New NEC Server Offers Single Box at Two Prices

As it becomes clear that four-way servers are a key growth engine for Intel-based server sales, hardware vendors are striving to differentiate their offerings as they jockey for market position.

Up until this week, the award for Most Unusual Approach went to Hewlett-Packard Co. (www.hp.com) for designing and selling a six-way server at a four-way server price. Now, NEC Computers Inc. (www.neccsd.com) may have taken the prize.

NEC’s latest offering is the Express5800/180 Ra-7. NEC calls it a 4-8 way server, and it is based on NEC’s proprietary AQU A2 chipset. Customers can buy the server at four-way prices and upgrade in both price and capacity to eight-way.

"The AQU A2 chipset allows this system to be architected in such a way that you don’t need to buy the multiprocessing infrastructure until you need to upgrade the system," says Peter Thayer, director of marketing at NEC Computers’ server business unit. "You can get the system at a reasonable cost, and you buy the multiprocessing infrastructure at the time you execute the upgrade.

NEC accomplishes this feat through what it calls a cage.

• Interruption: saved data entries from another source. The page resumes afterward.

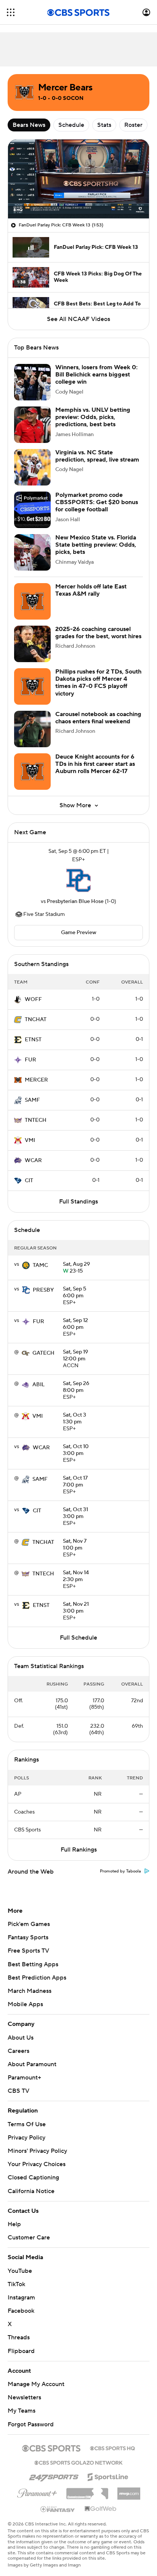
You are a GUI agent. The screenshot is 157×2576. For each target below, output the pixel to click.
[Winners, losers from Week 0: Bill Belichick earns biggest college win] (32, 382)
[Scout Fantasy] (57, 2501)
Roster (133, 125)
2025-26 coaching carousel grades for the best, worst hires (98, 632)
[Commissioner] (87, 2483)
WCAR (33, 1160)
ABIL (38, 1384)
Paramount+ (24, 2077)
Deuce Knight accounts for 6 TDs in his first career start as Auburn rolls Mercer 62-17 (95, 764)
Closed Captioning (33, 2170)
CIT (29, 1180)
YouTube (20, 2263)
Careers (18, 2051)
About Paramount (32, 2064)
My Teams (21, 2403)
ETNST (33, 1039)
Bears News (29, 125)
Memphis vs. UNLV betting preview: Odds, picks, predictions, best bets (92, 417)
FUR (30, 1059)
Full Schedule (78, 1637)
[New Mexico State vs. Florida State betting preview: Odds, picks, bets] (32, 552)
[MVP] (128, 2483)
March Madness (29, 1991)
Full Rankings (79, 1849)
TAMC (40, 1265)
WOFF (33, 999)
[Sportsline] (108, 2468)
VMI (30, 1140)
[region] (78, 178)
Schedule (71, 125)
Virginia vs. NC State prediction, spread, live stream (97, 456)
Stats (104, 125)
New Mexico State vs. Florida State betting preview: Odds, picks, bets (95, 545)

The base system includes four slots for processors. When customers wants to upgrade to eight processors, they purchase two cages, which carry four processors apiece. All four processors come out of the board, and one four-processor cage plugs into the first processor slot on the board. The other four-processor cage plugs into the fourth slot on the board.

Although NEC’s chipset is in its third generation, it has never been packaged this way before.

Thayer discounts concerns that routing the work of four processors through one slot affects performance. "We haven’t seen any evidence of degradation," he says.

NEC published four-way benchmarks on the Transaction Processing Performance Council (TPC, www.tpc.org) test for ad hoc query performance. The company has not published eight-way benchmarks, and never published competitive results on the TPC’s OLTP benchmark using its previous generation eight-way server and its own chipset.

"We understand the four-way performance pretty well, and we’re working on the eight-way," Thayer says.

The new 4-8 way replaces NEC’s existing eight-way server, which the company stopped producing in December.

The Express 5800/Ra-7 takes up 7U in a rack, supports up to 16 GB of RAM, and is being sold with a 3U external disk array that holds up to eight 36-GB hard drives. The servers will begin shipping in May.

Right now, NEC, which is ranked fifth in worldwide server sales by market research firm IDC (www.idc.com), is best known in the US for its demonstrations of a 16-processor server designed for Intel’s 64-bit Itanium processors.